Although the facts presented are true, you have to take a look at what's behind the facts before making an accurate observation. Asian culture is different than that of the United State's culture. One example is that in Hong Kong (China in general) there are a lot more people in that country than in the United States, therefore the competition for jobs is much greater. For most Chinese citizens, the only way to get out of poverty is to find a good job, therefore they focus more on their studies to out-compete others. Also, many Asian countries offer tutoring outside of school. So even though Asians spend less time in school, they spend additional time in tutoring to enhance their knowledge and testing skills.
Amazing how many haters there are of education, seeing as how this forum is supposed to be for educated people. Yes yes, you were bored in school and it was too easy, woe is you. For the rest of the people, the current school system works a lot better than no system. It seems that Obama is taking a cue from the evidence given in The Outliers. Our school system is based on an agrarian society where kids needed to be home to work the fields in the summer so we have an extended summer vacation. The studies outlined in the book have shown that kids of all backgrounds advance similarly in reading comprehension during the school year. It is only during summer vacation that poorer kids start falling behind because they aren't encouraged to read in their homes, as opposed to children from wealthier parents who continue to encourage their children's education outside of class. As the write-up said, we don't need longer school days, we need a longer school year. If that's what Obama's proposing, then it should be encouraged.
Don't trust a bull's horn, a doberman's tooth, a runaway horse or me.
I have an 11 year old daughter and the homework she shows me is absolutely ridiculous. I'm a math and computer geek, so this hits close to home. They are told not to solve the word problems, simply explain how to do it. I say, with no outcome, the work is moot. I mostly blame the parents of the children just before this generation. Allowing their children to become stupid. Then in steps the government with "no child left behind". There are cases where some children need special attention, and need to repeat the material. Let's not eliminate the bell curve to accommodate for the lowest common denominator. Just as in every aspect of life, some will succeed and some will fail. The only way to learn how to succeed is to fail occasionally. We as parents need to bust our asses to make certain that our children are prepared for the "real" world. There is not coddling out here.
People seem to forget that if the test is what matters, you can study for the test. This doesn't improve you in anything other than the test. So having schools that teach for the test are worthless in terms of making people better educated individuals, all it does is make them better at taking tests, and that test in particular.
Let's talk about the SAT since everyone likes that one so much, and because of my personal experience with it. Originally it was called the Scholastic Aptitude Test. That's where the name comes from. It supposedly tested how smart you were in terms of academics. Ya well not so much, so they changed it to the Scholastic Achievement Test, implying it was how well you'd done. Later it was changed to just SAT. However, the idea was it was supposed to be a measure of your academic ability.
So I took the test, got a good score, and so on.
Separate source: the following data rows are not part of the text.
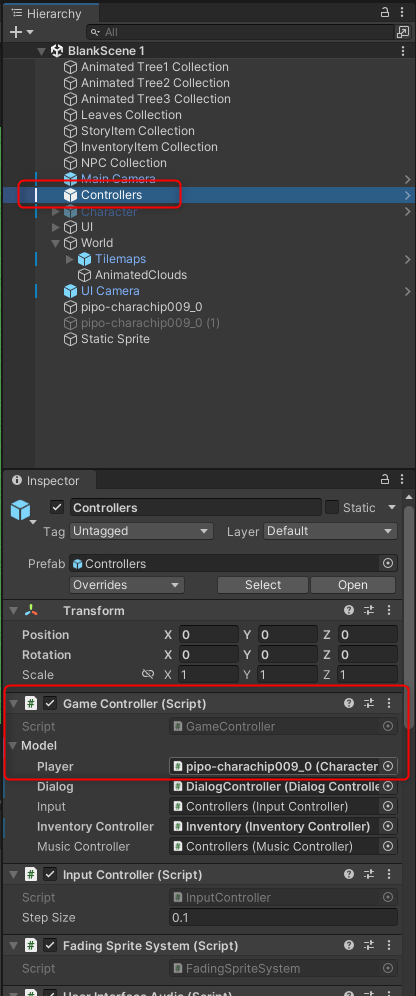Click the Player field object picker circle

(x=388, y=766)
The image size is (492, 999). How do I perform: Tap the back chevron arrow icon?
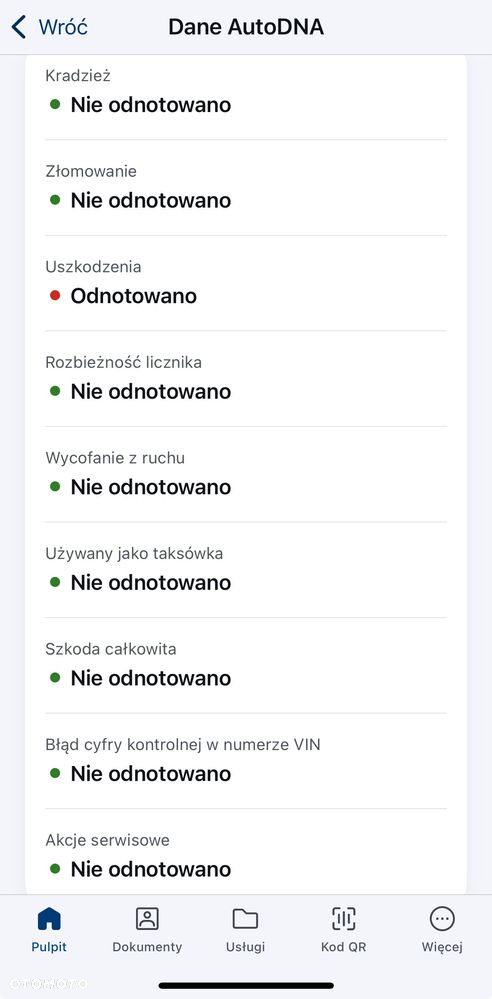coord(19,27)
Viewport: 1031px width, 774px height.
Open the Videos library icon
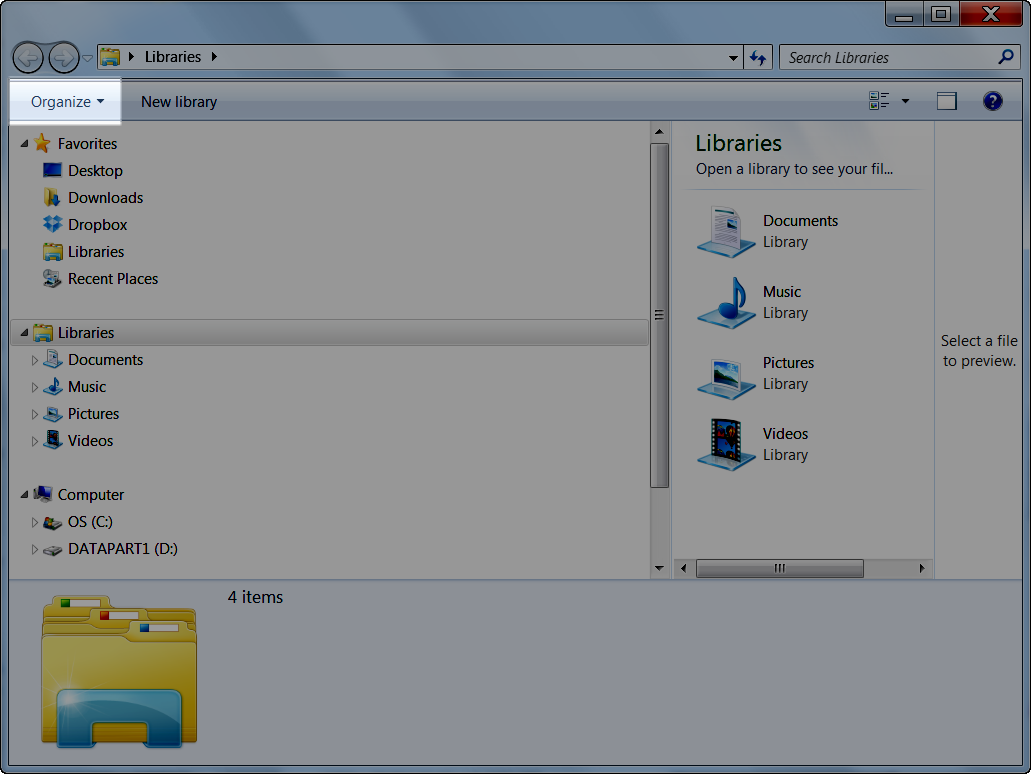coord(725,443)
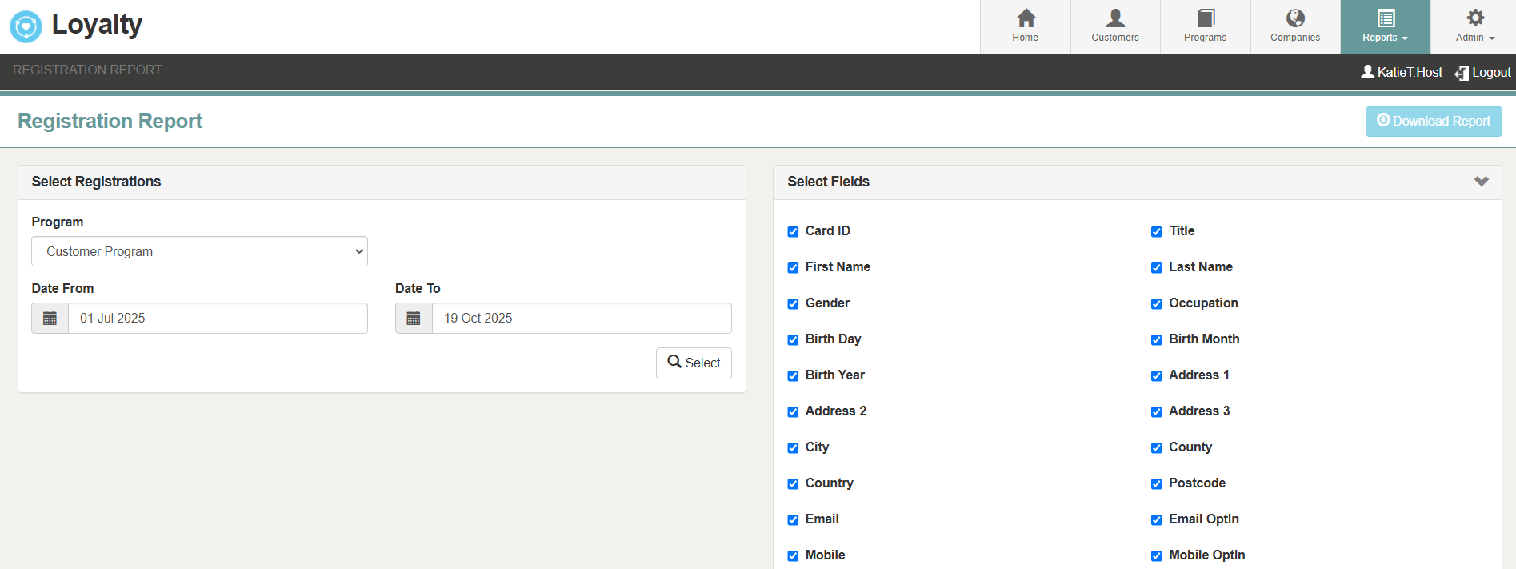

However, one of the places I was looking at going had somewhat exclusive admissions and since I am a bit of a slacker my grades weren't hot. They said I ought to see if I could get a better SAT score before I applied. According to ETS (the people that make the SAT) that wasn't likely. They said normally people who score as I do get slightly less on a retake.
Well what I did wasn't try to learn more in general, what I did was study the test. I got a book from the Princeton Review that was focused on the SAT. It covered precisely how it is scored, how the questions are formulated, how the answers are chosen, etc. So I learned useful things such as what to guess depending on the question's location in the test (harder questions are later in a section, as an example). Also I studied the specific things that'd be on the test. They had a hit list of 275 words that ETS just loves to use on their vocabulary section, so I memorized all those.
The result? A 110 point improvement (of 1600, this was the old school SAT like 12 years ago). It was over a standard deviation of change in my percentile rank.
That should be "impossible" according to ETS. After all, I didn't get any smarter, and it wasn't like I learned anything new in school that was relevant to the SAT, I'd already gone beyond that. My score should have been static. Well it wasn't and the reason was because I committed time to learning about that test. Didn't teach me anything useful for the real world, and not even really for academics (it did help me become an ace at analyzing tests in university and figuring out what teachers liked to ask). I learned what I needed to for the test, to "beat the system" so to speak.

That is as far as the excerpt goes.